Esto es mucho poder. Y esta es la herramienta principal que los administradores de Windows utilizarán para mantener las máquinas actualizadas y protegidas contra este tipo de ataques. Pero puede ser incluso MÁS potente cuando considere incluir WSUS en sus flujos de trabajo de automatización. Un buen producto de automatización puede integrarse con WSUS para hacer cosas como hacer seguimiento de las actualizaciones, recoger registros, reconocer códigos de error e iniciar varios procesos según los múltiples resultados. Permítanme señalar algunos ejemplos. Con WSUS automatizado, usted puede programar sus actualizaciones y pasar a su próxima tarea. No tendrá que mirar WSUS para ver si hay errores o confirmaciones, ya que su herramienta de automatización debería poder notificarle si las cosas van mal o incluso si van bien. ¿Qué tal si el caso es actualizar una máquina o máquina virtual que no está constantemente en funcionamiento? Si WSUS es parte del tejido de automatización de una empresa, usted puede configurar fácilmente un flujo de trabajo rápido para verificar el estado de la máquina e incluso iniciarlo si su sistema se da cuenta de que no funciona. Luego, puede iniciar el proceso de WSUS para la actualización. Una vez hecho esto, su solución de automatización puede hacer que la máquina vuelva a funcionar sin tener que hacer más que un clic. Finalmente, hablemos de las máquinas de procesamiento. Conecte WSUS a su herramienta de automatización y verifique cada servidor para detectar procesos críticos antes de permitir que ocurra una actualización. Se pueden poner bucles de tiempo simples para "volver a intentarlo en 30 minutos" si su solución de automatización se da cuenta de que se está procesando. Ponga un contador con una notificación, por si acaso no desea detener el procesamiento, y esta es una forma fácil de evitar cualquier interrupción empresarial accidental. También eliminará la necesidad de un monitoreo manual de los procesos de la máquina antes de realizar cada actualización.
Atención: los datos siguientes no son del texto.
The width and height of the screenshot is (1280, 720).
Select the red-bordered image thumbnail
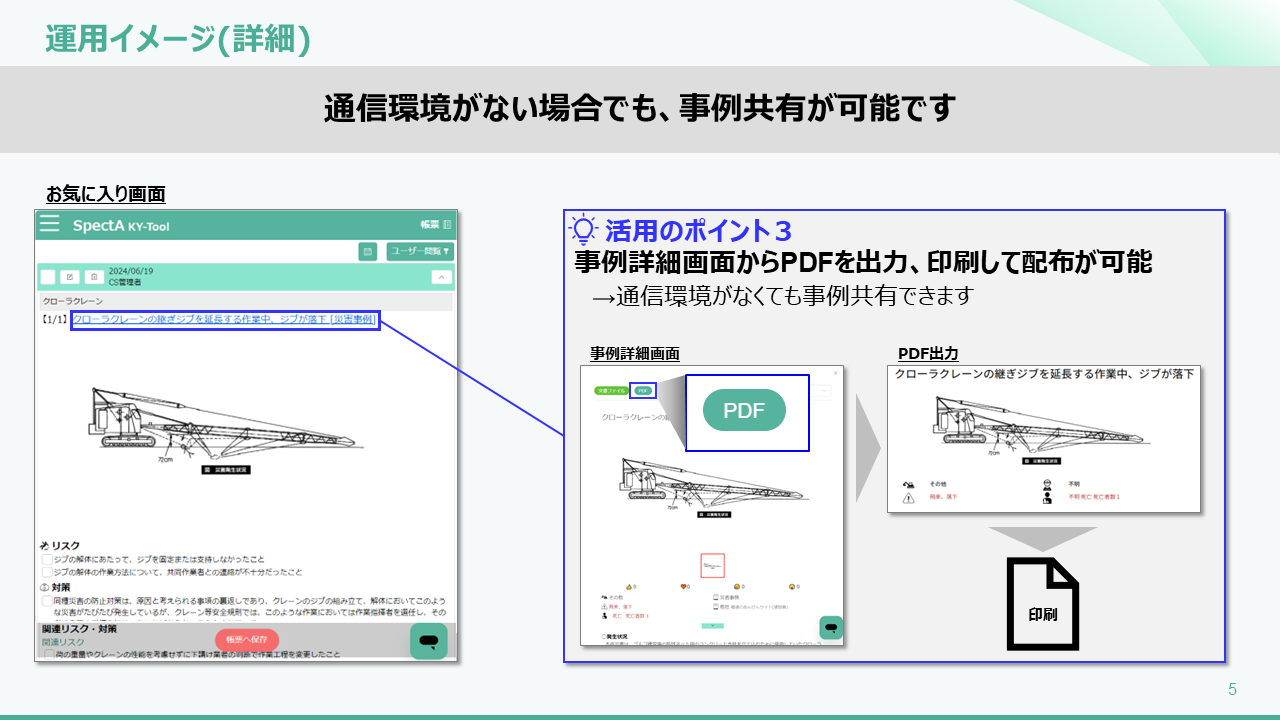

Este tipo de ataques son aterradores, sin duda alguna. Sin embargo, no es el dinero que piden los piratas informáticos lo que asusta a las grandes organizaciones, es la pérdida de la continuidad del negocio y los datos lo que tiene un valor incalculable. Afortunadamente, hay ciertas cosas que podemos hacer. Aprender técnicas de ingeniería social y mantenerse actualizado es un golpe doble que reducirá los riesgos en cualquier organización. Las herramientas como WSUS y las soluciones de automatización de los flujos de trabajo hacen que las cosas sean mucho más sencillas para nosotros los administradores y mucho más difíciles para los piratas informáticos.